Bunun adına ister dünyalaşma deyin, ister sesini yükseltme, her ikisinin de verdiği mesaj önemli. Örneğin Rutkay Aziz’in konuşması. Onun bu hitabını kimi çevreler Aziz’in CHP’nin başına geçmesi biçiminde değerlendirip olaya su katmayı başardılar. Ancak Aziz’in konuşmasında, Goethe’ye verdiği referansla ‘cehaleti’ ön plana çıkarmasını sadece elit, belli bir kesimin belli bir kesime yaftalayabileceği bir tanım olarak değerlendirenlerden değilim. Daha etiketimsi bir biçimde söyleyecek olursak, ‘beyaz’ sınıfsal bir çekişme üzerinden üretilmiş bir tanımlama değil, toplumun tümüne sirayet etmekte olan bir olgu için verildiğini düşünüyorum o referansın. Yıllarca ‘ben bilirim sen bilmezsin’ üslubundan beslenen hiyerarşik bir tanımlamadan çok, hepimizi sarmış olan kafa karışıklığımızın içinde ‘nahoşça belleğini yitirme’ olgusuna yönelik bir tespitti de denilebilir. Cehaleti, bilgiyle ölçmek yerine hem dün hem de bugüne yönelik sorumsuzluk ve özensizlik olarak algılayanlardanım ve kanaatim odur ki yaşadığımız karmaşanın özünde dünle bugünün kesiştiği noktadaki pusulanın şaşması başı çekiyor.

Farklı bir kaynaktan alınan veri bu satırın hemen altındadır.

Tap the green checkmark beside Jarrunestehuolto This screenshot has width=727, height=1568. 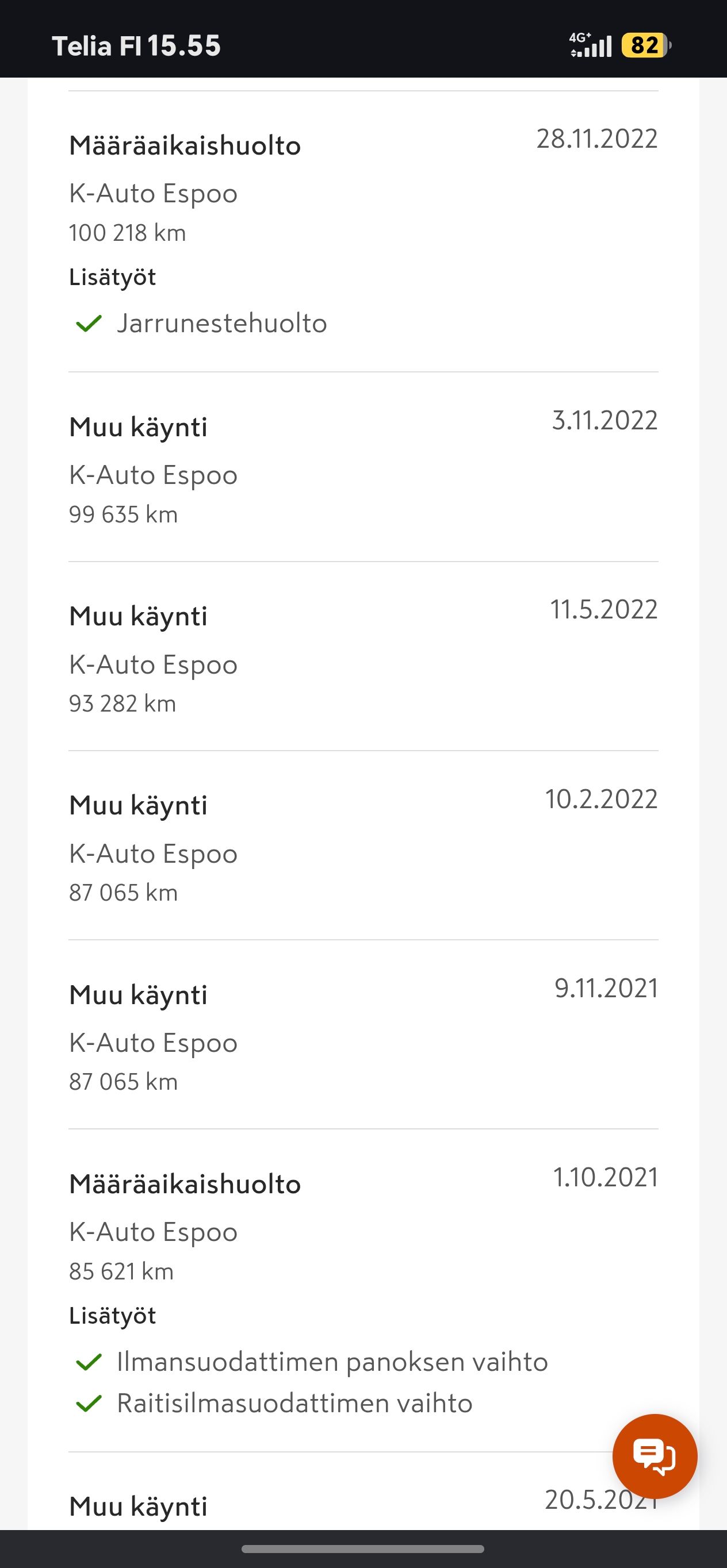[89, 324]
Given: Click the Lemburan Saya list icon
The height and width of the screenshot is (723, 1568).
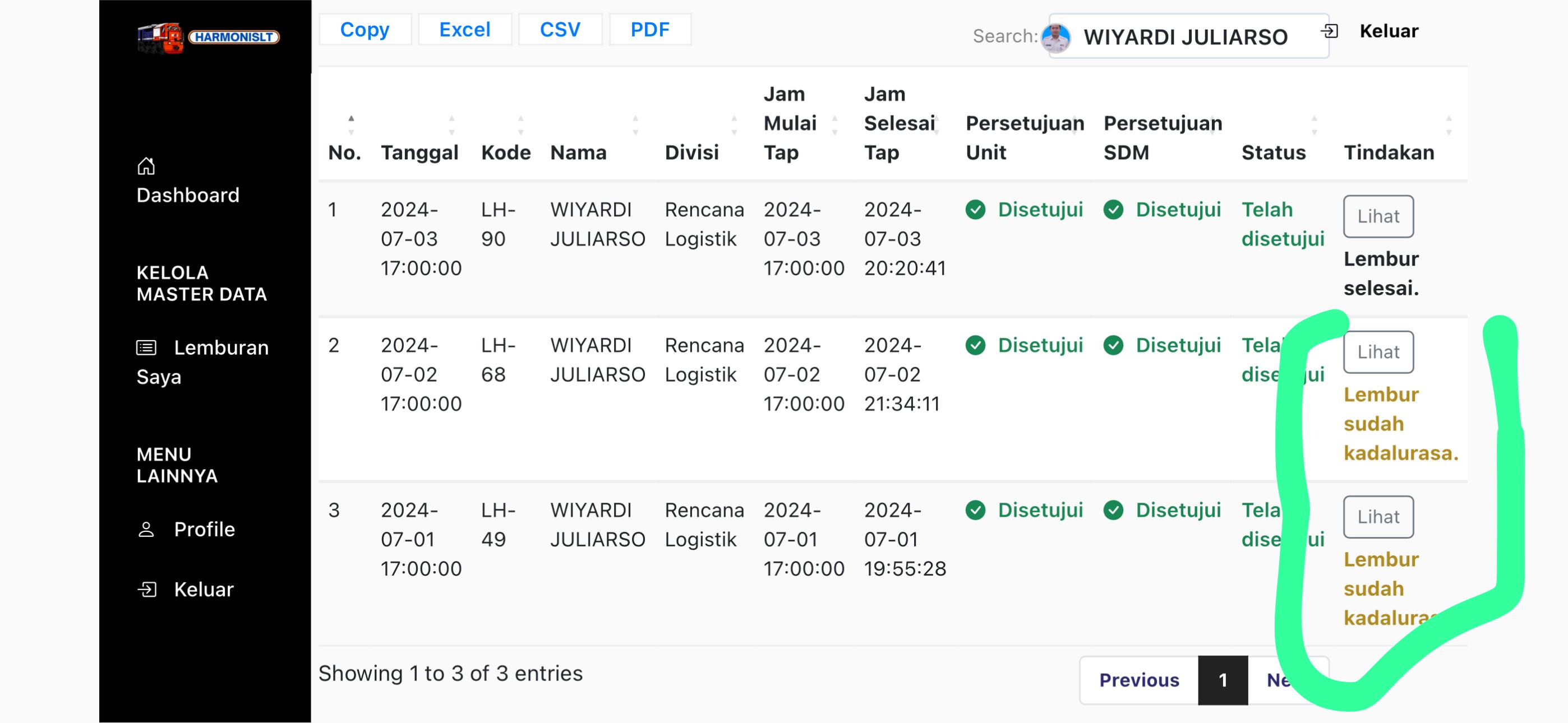Looking at the screenshot, I should click(x=146, y=347).
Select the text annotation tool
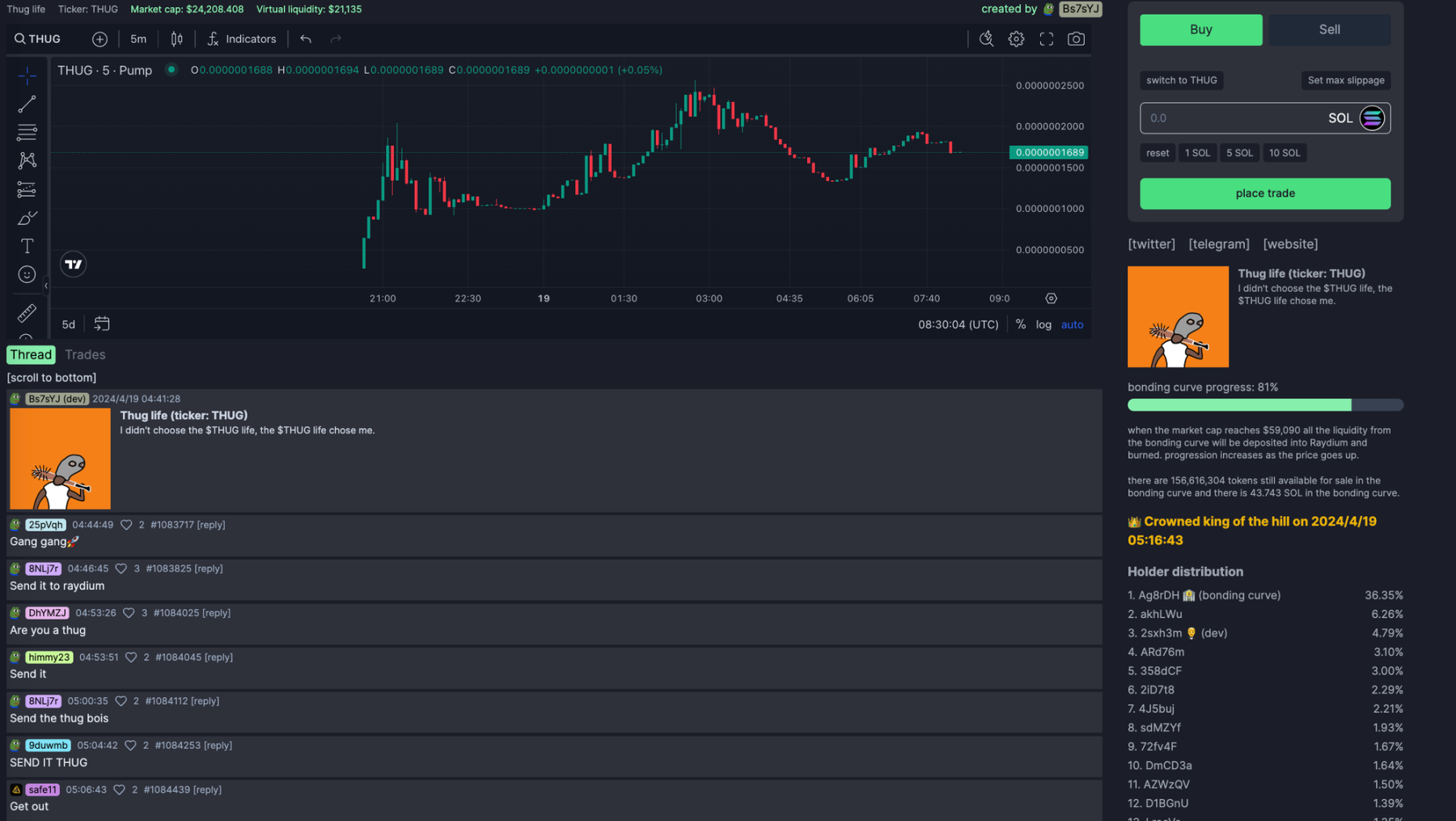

Belleği işlevsel kılmak için geçmişteki bütün yaraları açmak çok önemli bir tavır ama bunları ‘hunharca’ açmak ve açık yara biçiminde, hemen her tehdide maruz bırakmak kimseye iyi gelmiyor. O yaraları açtıysak temizleyip yeniden kapatabilmeyi göze almak belleğimizdeki kargaşalara en iyi gelecek yöntemlerden biri. Bugünü daha iyi seçebilmek, içimizi karartan yüklerden arınabilmek için. Festivalin galasında ‘Çınar gibi bir ülkeyiz biz!’ diye seslenmiş bir seyirci Yürüyüş filminin senaristine. Çınar gibiyiz gerçekten. Ama bunun için kökler kadar gövdeye, dallara da bakabilmek ve bir çınarı yaşatanın geçmişle bugün arasındaki uyum olduğunun ayrımına da varmak gerekiyor.

Aksi takdirde birbirimize bağırmaya devam edeceğiz, korkarım.

***


Festivalde gösterilen ‘Yürüyüş’ filminde bir askere tokat atılır atılmaz tartışmaları devam ederken Uğur Kantar yaşamını yitirdi. Kantar, Kuzey Kıbrıs’ta askerlik görevini yaparken ‘disko’ diye bilinen disiplin koğuşuna atılmış ve gardiyan olarak askerliğini yapan erler tarafından dövülmüş, kendisine işkence yapılmıştı. 2.5 aylık yoğun bakımdan sağ kurtulamadı Kantar. Buyurun buradan yakın!